→ **TASK ITEM**:
Using the entries that follow, write out the line containing "You are a computer-use", the line containing "Instruction: Click the", and every line between them, exactly and nothing else.

→ **DATA FOR THIS TASK**:
───

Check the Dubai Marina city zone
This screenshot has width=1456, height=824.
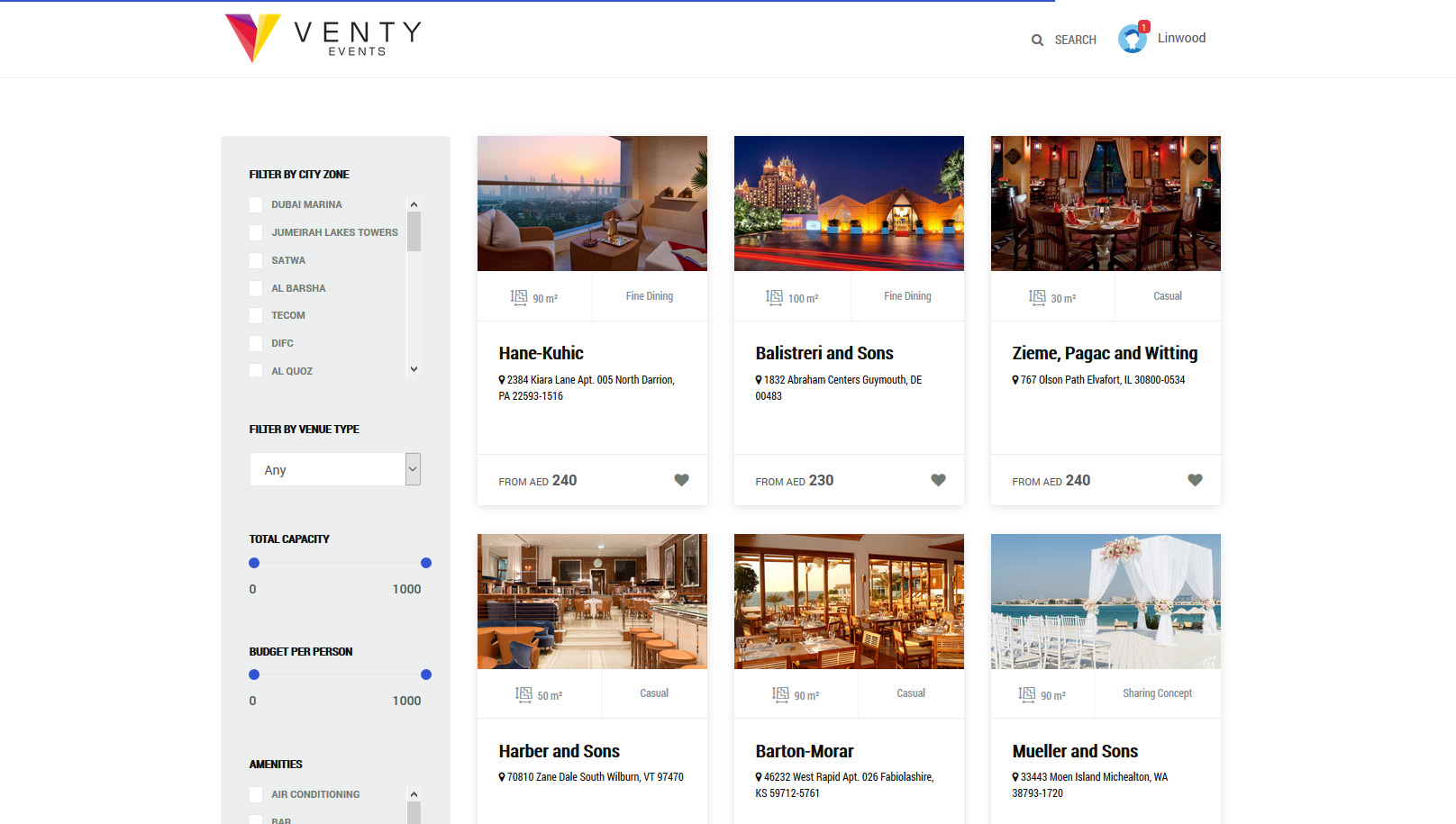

───

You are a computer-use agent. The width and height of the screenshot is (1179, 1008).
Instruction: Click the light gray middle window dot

───

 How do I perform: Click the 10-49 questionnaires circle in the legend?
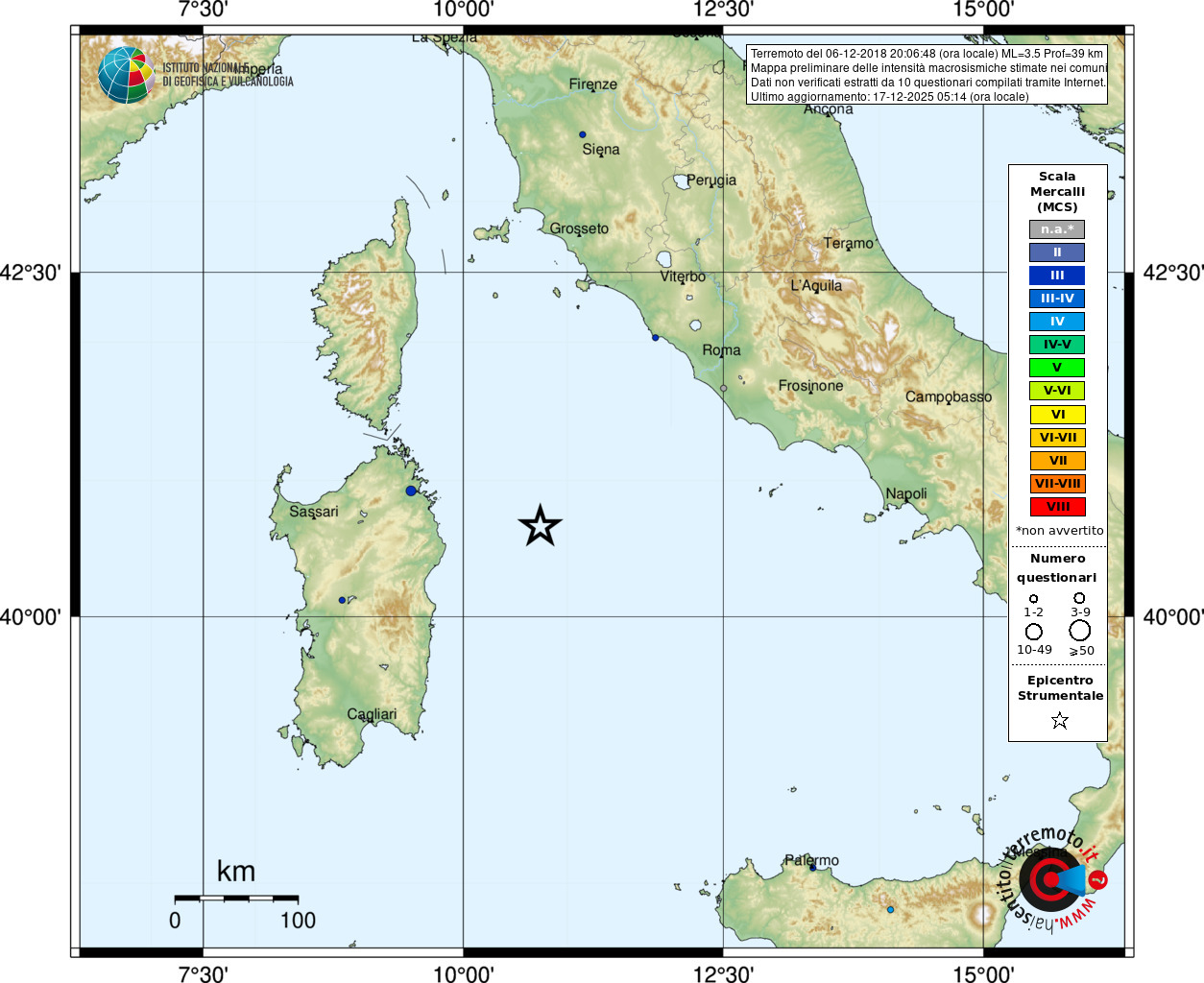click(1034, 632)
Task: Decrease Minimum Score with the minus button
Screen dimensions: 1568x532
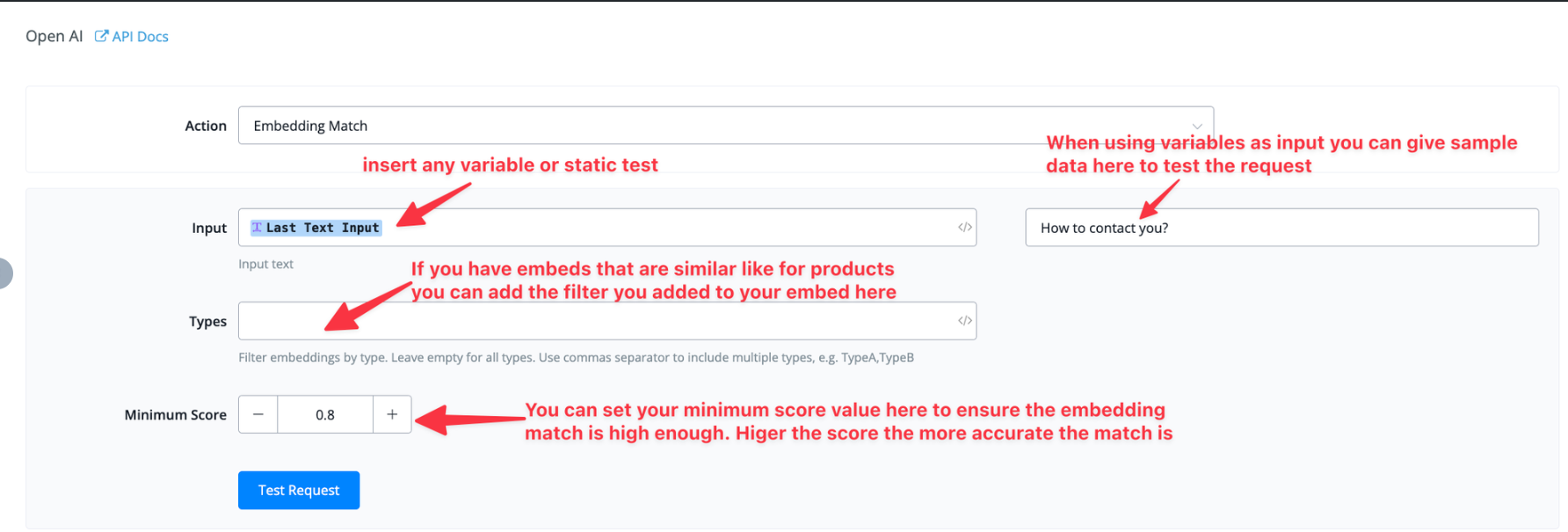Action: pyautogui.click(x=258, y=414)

───

→ **RESULT OF THE TASK**:
You are a computer-use agent. The width and height of the screenshot is (1179, 1008).
Instruction: Click the light gray middle window dot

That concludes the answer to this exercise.